As what is conducted under anything goes Judaism has expanded, some demographers have been hard at work expanding the boundaries of Jewish identity to include persons who do not regard themselves as Jewish, the goal being to increase our numbers and also to promote the legitimacy of ultra-secular experiences that somehow are labeled as Jewish. Rather than there being four or five million Americans who acknowledge that they are Jewish, our ranks somehow swell to twice or more that number. In this and other questionable developments we are witness to the debasement of Jewish scholarship. Too often, those who pay for the research get the results that they want to hear.
There are those in Israel who welcome the inflated population figures because the higher numbers can be employed to show that American Jews are still an important element to be reckoned with as they advocate for Israel.

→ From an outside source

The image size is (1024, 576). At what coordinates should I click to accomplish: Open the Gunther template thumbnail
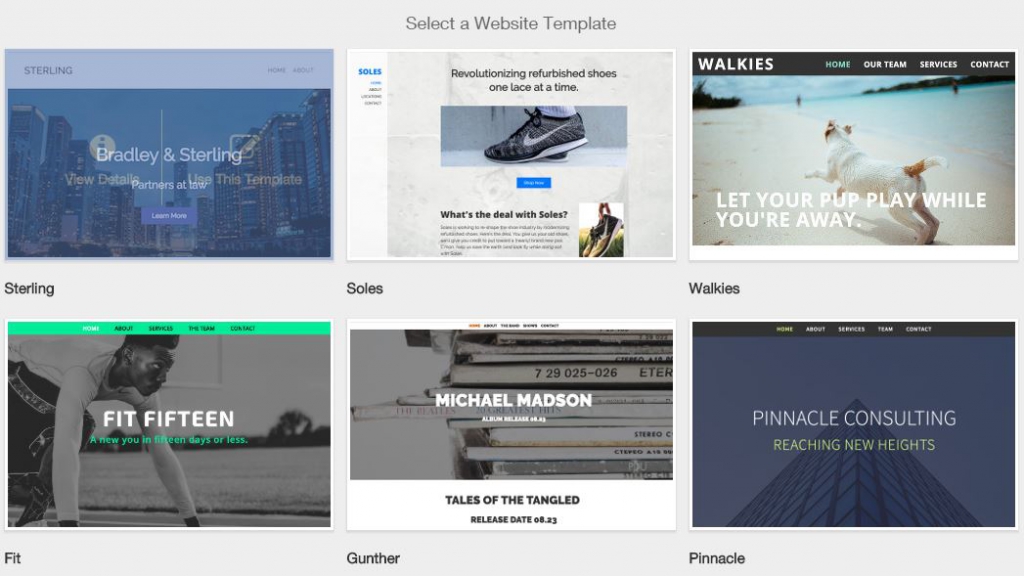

The anything goes mindset is not the final leg in the journey away from even a minimalistic sense of traditional Jewish identity. The pervasiveness of social change and the maintenance of a critical mass who are comfortable with a definition of Jewishness that conforms to their life-style mandates a further enlargement of the tent. Intermarriage is now welcomed in certain quarters and there is the corollary urging that communal resources be directed at those who are most distant, including at persons who are not Jewish. There are calls for missionary and conversionary activity among peoples who are entirely bereft of a scintilla of Jewish identity.
We are told that efforts to promote Jewish continuity should not favor day school education or conventional religious activity. It apparently matters not that our educational and religious initiatives encompass a great number of at-risk Jews. We are told that the spiritual needs of these Jews should be ignored and we should concentrate on those who are distant and unlikely to pay attention to our messages. This argument was made at a recent conference on the future of North American Jewry.
Advocates of outreach to non-Jews who are married to Jews have just gotten a boost, perhaps inadvertent, from a report out of Boston claiming that such activity by the local Federation has resulted in sixty percent of the children of intermarried couples being raised as Jews, a figure that is about twice as high as that indicated by NJPS and research in other communities. In all likelihood, the Boston statistic is exaggerated because of the inability of researchers to survey the intermarried who are not involved in Jewish life and/or those who do not have recognizable Jewish names. An added factor that points in the same direction is that Jews who no longer regard themselves as Jewish invariably do not respond to our demographers.
We are not now capable of preventing our tent from being enlarged, albeit bogusly, nor can we prevent critical resources from being diverted to meaningless pursuits. We must, however, insist that that which is authentic be supported.